* **About this exercise**
Everything from the line that contains "Task: Tick the" through the last line below should be transcribed exactly, except the pictures.

* **Records supplied**
-----

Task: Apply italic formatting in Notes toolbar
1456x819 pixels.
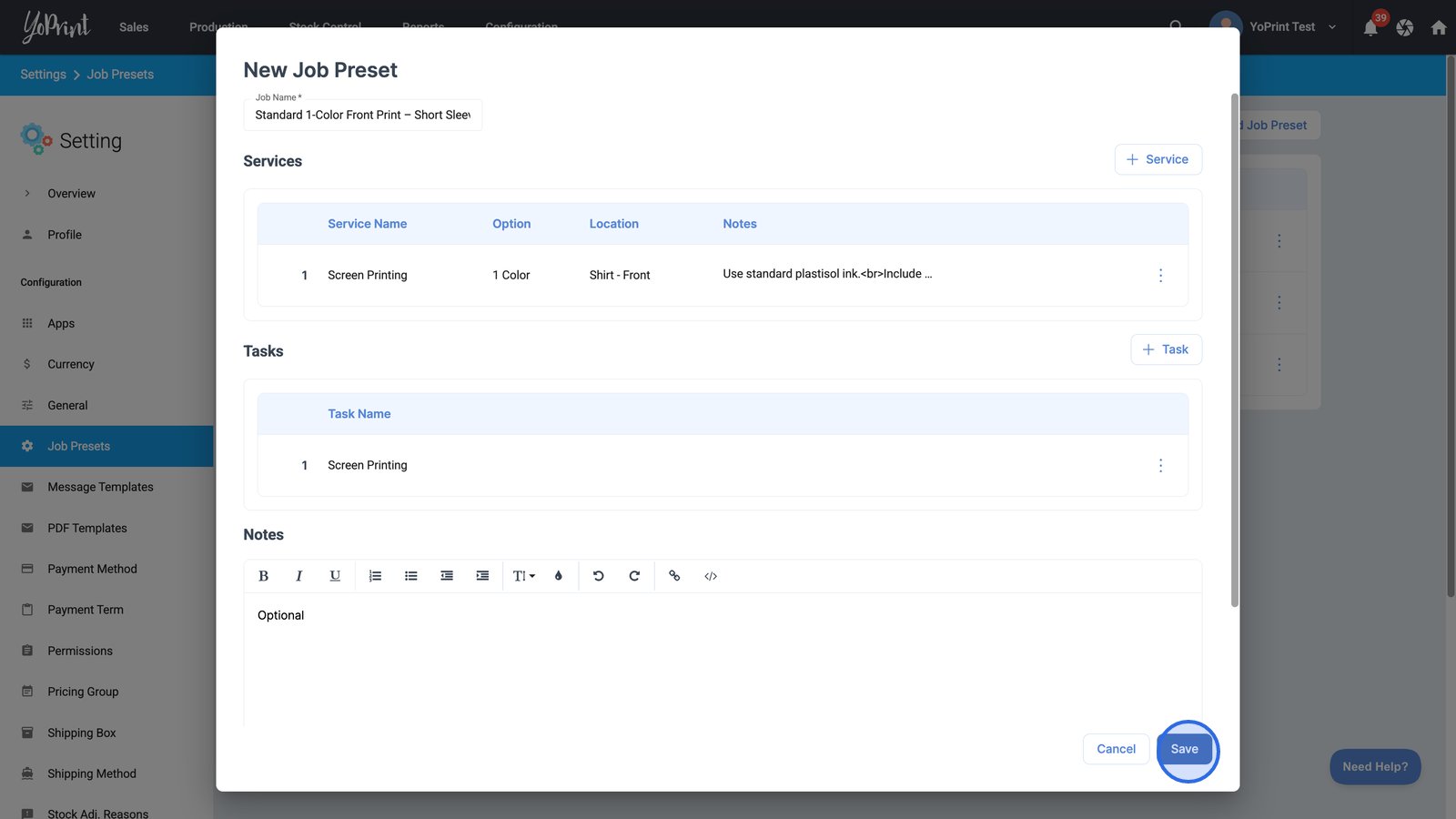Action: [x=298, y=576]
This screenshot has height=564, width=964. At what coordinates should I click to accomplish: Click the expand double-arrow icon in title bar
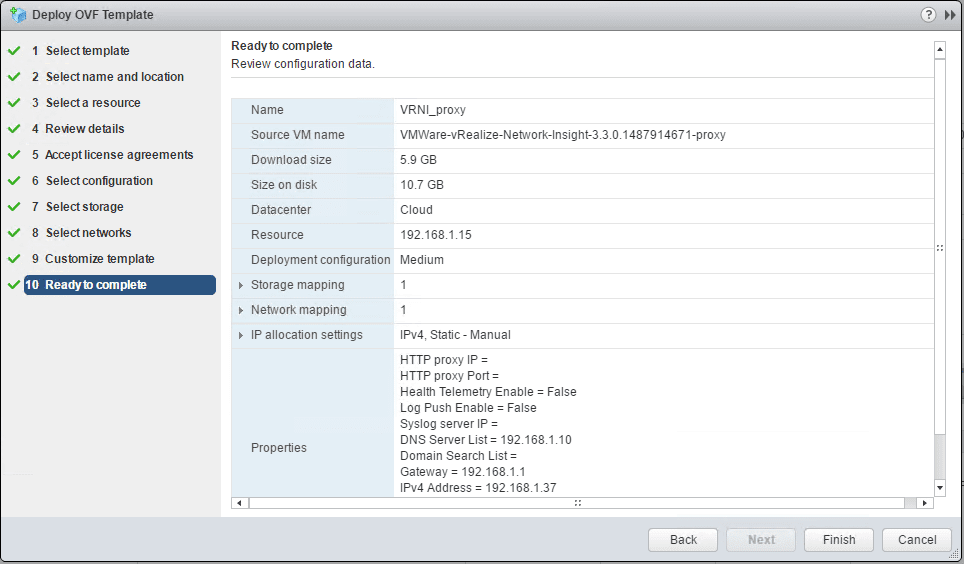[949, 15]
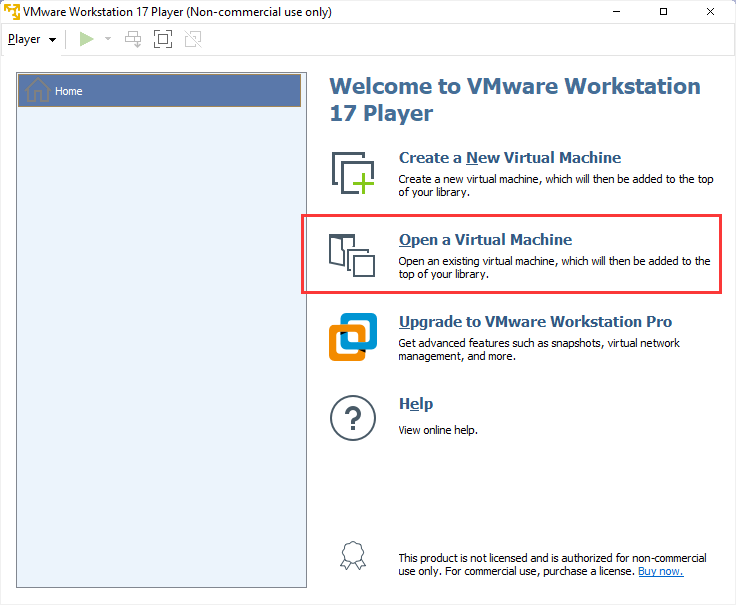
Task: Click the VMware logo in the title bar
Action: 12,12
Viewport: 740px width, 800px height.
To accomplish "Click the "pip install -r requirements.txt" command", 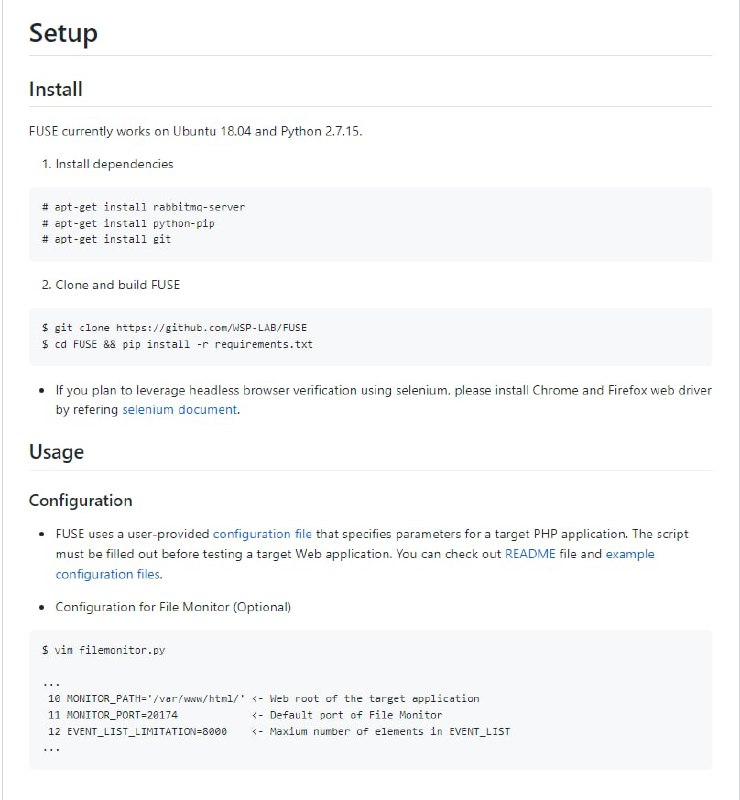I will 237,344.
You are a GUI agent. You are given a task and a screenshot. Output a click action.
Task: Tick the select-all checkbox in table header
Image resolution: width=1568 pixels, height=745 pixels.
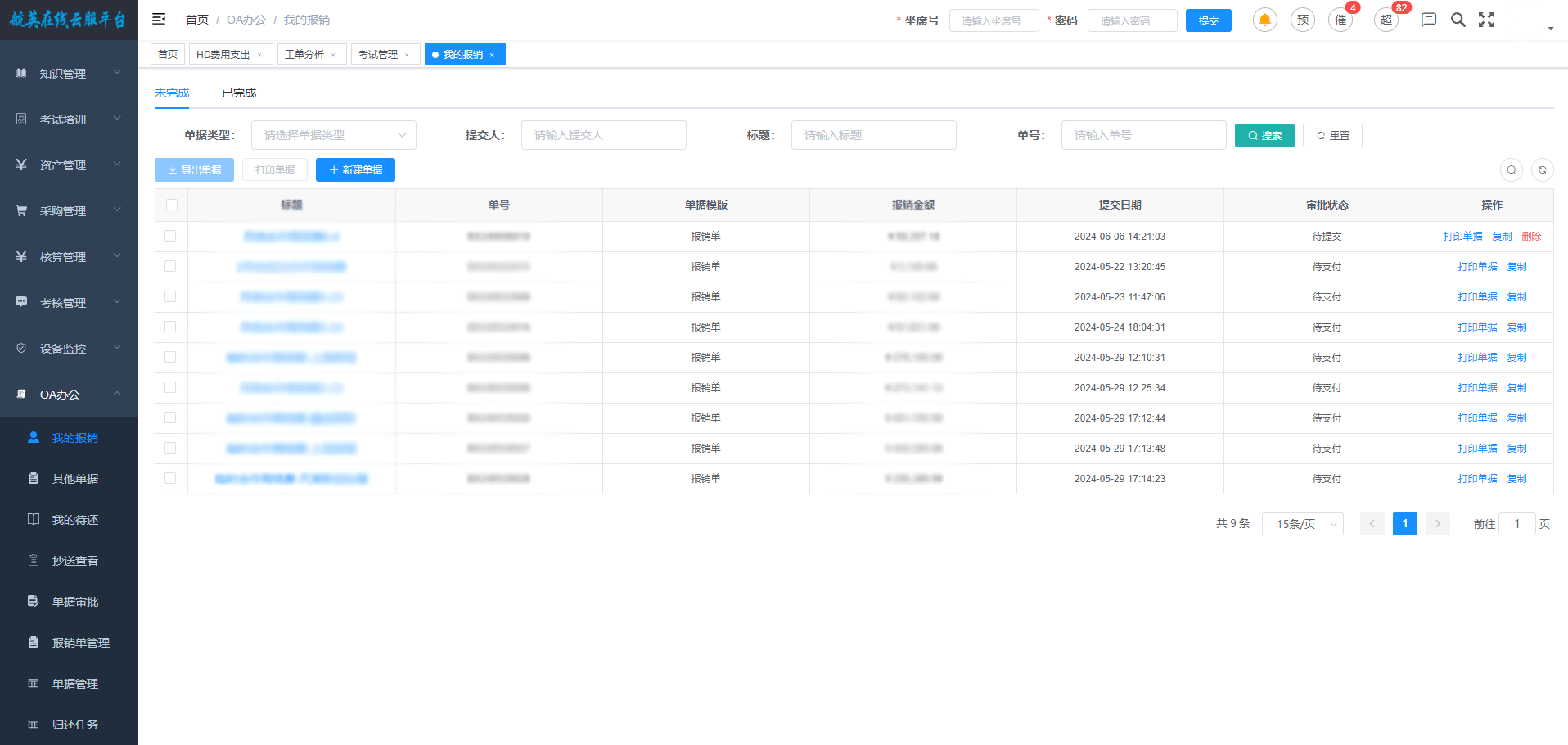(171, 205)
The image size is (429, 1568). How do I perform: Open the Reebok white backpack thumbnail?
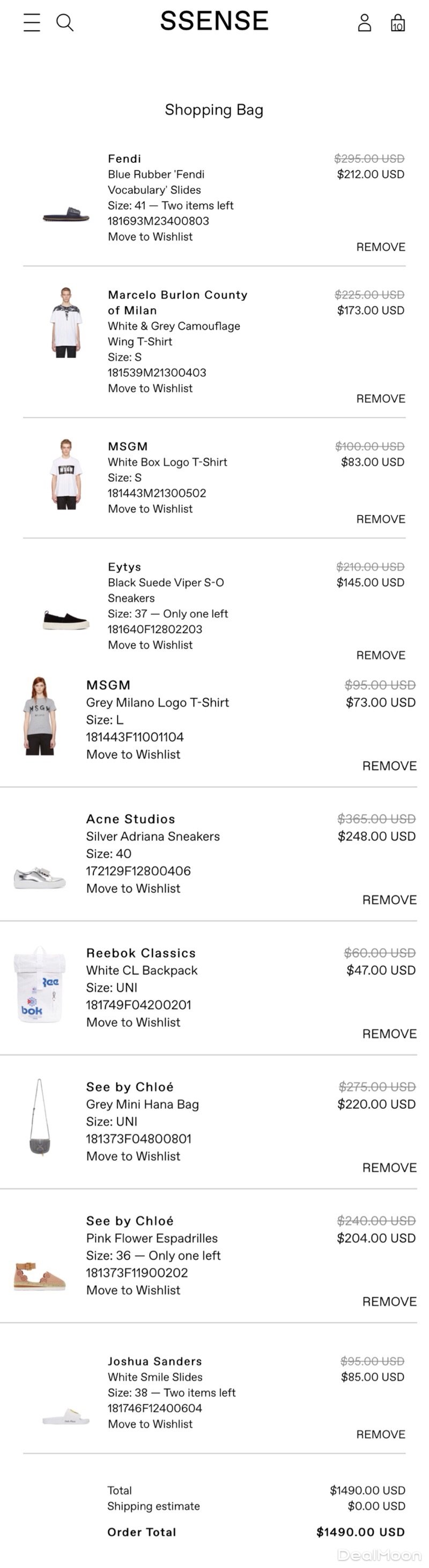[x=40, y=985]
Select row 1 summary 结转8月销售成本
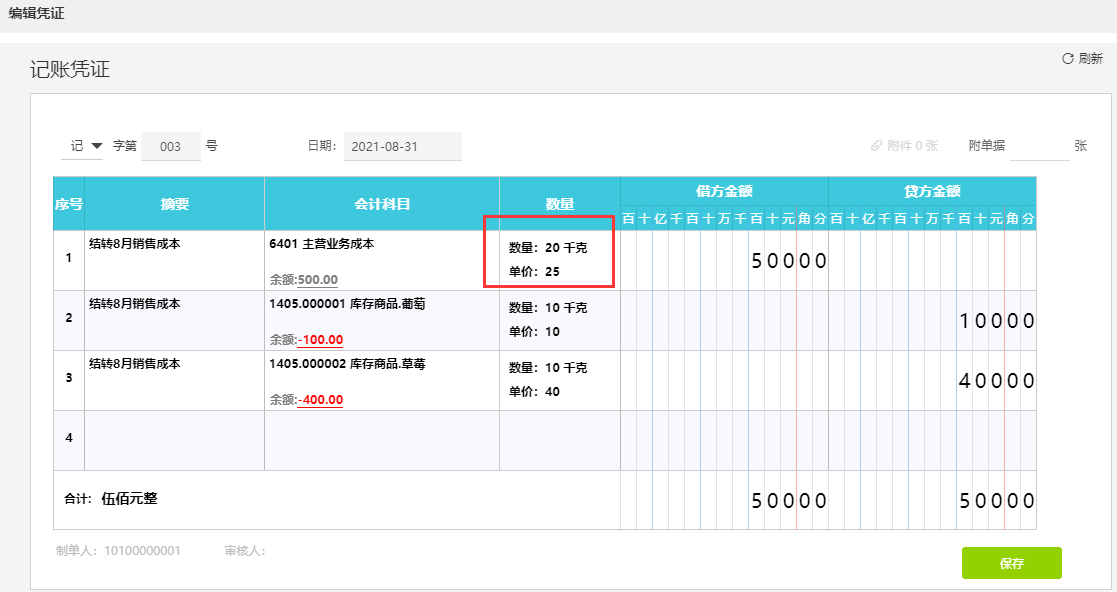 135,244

-----

* **Response below**
Task: Tick the select-all checkbox in table header
Image resolution: width=1568 pixels, height=745 pixels.
(171, 205)
The image size is (429, 1568). How do I perform: Open the Reebok white backpack thumbnail?
[x=40, y=985]
Select row 1 summary 结转8月销售成本
 135,244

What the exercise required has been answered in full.